2. It would be worth to include an additional figure presenting the chemical structure of punicalagin.
3. “Materials and methods” section – providers of punicalagin, daunorubicin and some chemicals used in the study should be given.
4. “Results” section, lines 157-162, 163-164 and “Discussion” section, lines 231-232 – to demonstrate that punicalagin acts synergistically with daunorubicin, an isobolographic analysis should be performed.
5. “Results” section, line 163 – the statement: “The normal PBMCs were less affected than leukemic cells” requires more detailed comment.
6. “Discussion” section, lines 213-214 – the p-values should be shown to demonstrate the correctness of the statement that the cytotoxic effect of punicalagin was higher on NB4 than MOLT-4 cells.
7. Some sentences/terms require careful revision, e.g. i. Abstract, lines 22-23: “The mRNA expression of apoptosis and autophagy was determined using reverse transcriptase-quantitative PCR”; ii. “Materials and methods” section, line 110 : “… apoptosis cells were measured by FACScantoII flow cytometer …”; iii. “Results” section, line 183: “… we examined the alteration of apoptotic genes”; iv. legend to Figure 6: “ … mRNA expression level …”.
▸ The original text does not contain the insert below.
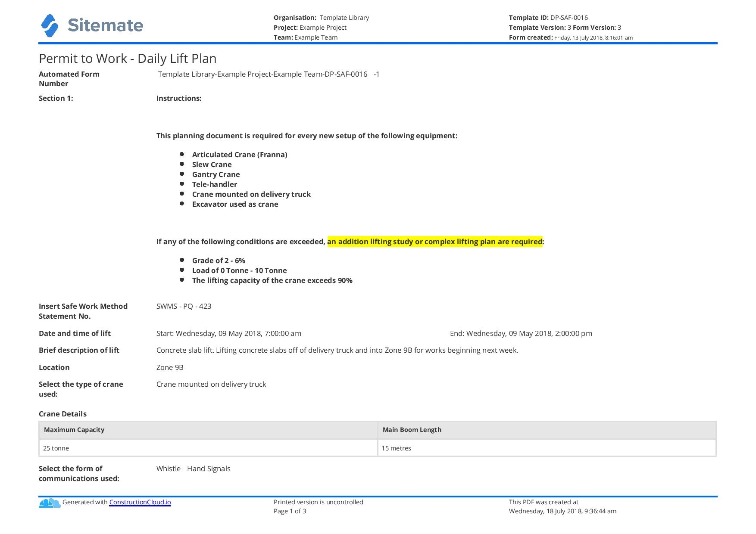Click the Hand Signals communication option
The height and width of the screenshot is (534, 756).
[209, 469]
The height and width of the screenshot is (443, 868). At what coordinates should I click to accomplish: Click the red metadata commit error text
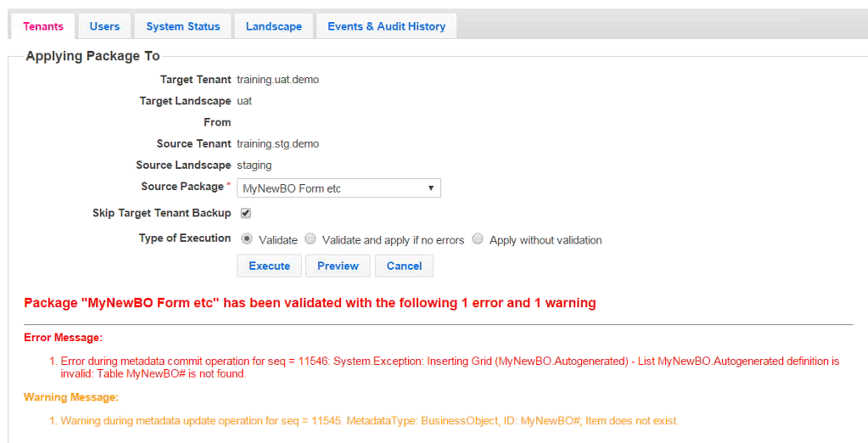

8. Figure 4C – given the observed differences in apoptotic effects of punicalagin on NB4 and MOLT-4 cells, it would be more interesting to present the percentages of early apoptotic, late apoptotic and necrotic cells, respectively rather than just showing the total percentage of apoptotic cells.
9. Some English and editorial work should be performed.
Minor points
1. Table 2 and Table 3 – it should be added that the “mean ± S.E.M” values are given in %.
2. Legend to Figure 7 – the given full name of APAF-1: “apoptotic peptidase activating factor 1” should be replaced by “apoptotic protease activating factor 1”.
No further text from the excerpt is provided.